For if it was not in itself something real, if it arose from the continuously changing shape of the hours in which she had appeared to me, a shape which remained that of my memory as the curve of the projections of my magic lanterns depended on the curve of the coloured slides, did it not in its own way represent a truth, a thoroughly objective truth to, to wit, that none of us is single, that each of us contains many persons who do not all have the same moral value, and that if a vicious Albertine had existed, it did not mean that there had not been others, the Albertine who enjoyed talking to me about Saint-Simon in her room, the Albertine who on the night when I had told her that we must part had said so sadly: "This pianola, this room, to think that I shall never see any of these things again" and, when the she saw the distress which I had finally communicated to myself by my lie, had exclaimed with sincere pity: "Oh, no, anything rather than make you unhappy, I promise that I shall never try to see you again."  Then I was no longer alone; I felt the barrier that separated us vanish.  As soon as this good Albertine had returned, I had found once more the only person who could provide me with the antidote to the sufferings which Albertine was causing me. True, I still wanted to speak to her about the story of the laundry-girl, but no longer in order to score a cruel triumph and to show her maliciously how much I knew. I asked her tenderly, as I should have asked her had she been alive, whether the story about the laundry-girl was true. She swore to me that it was not, that Aime was not very truthful and that, wishing to appear to have earned the money I had given him, he had not liked to return empty-handed, and had made the girl tell him what he wished to hear. No doubt Albertine had never ceased to lie to me.  And yet, in the ebb and flow of her contradictions, I felt that there had been a certain progression due to myself.  That she had not, indeed, confided some of her secrets to me at the beginning (perhaps, it is true, involuntarily, in a remark that escaped her lips) I would not have absolutely sworn.

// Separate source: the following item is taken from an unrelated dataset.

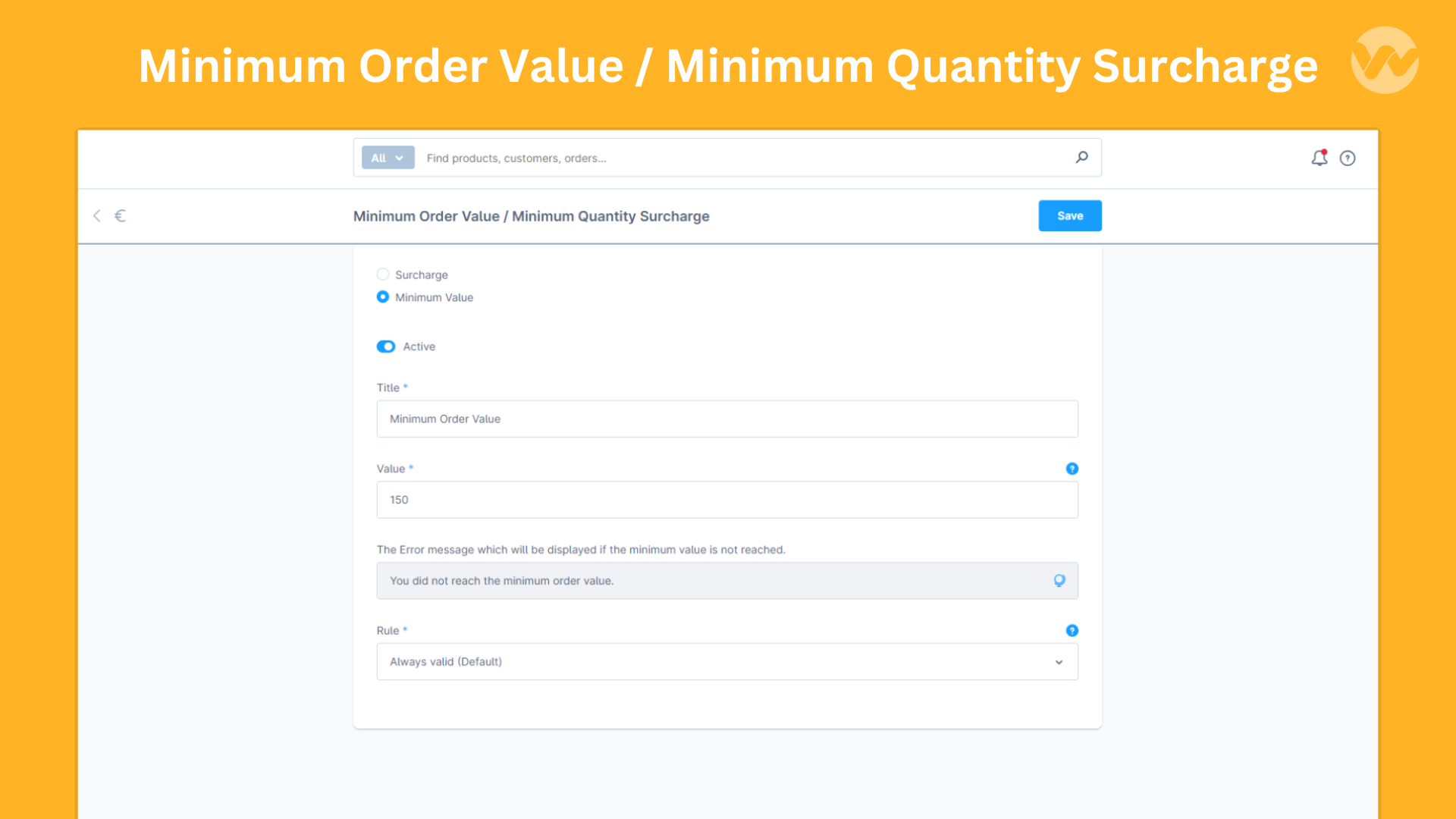Open the notification bell

pos(1319,158)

Marcel Proust, The Fugitive, pp. 540-541

Marcel finally begins to understand his role in ruining his relationship with Albertine.  Upon reflection, Marcel realizes that, "I still wanted to speak to her about the story of the laundry-girl, but no longer in order to score a cruel triumph and to show her maliciously how much I knew." Instead, he simply wanted to understand, or, failing that, to just talk to her.  A conversation with his dead love runs through his mind: "I asked her tenderly, as I should have asked her had she been alive, whether the story about the laundry-girl was true." He accepts that she will will lie to him, but also begins to understand how he forces that lie.  With this he realizes, "Then I was no longer alone; I felt the barrier that separated us vanish."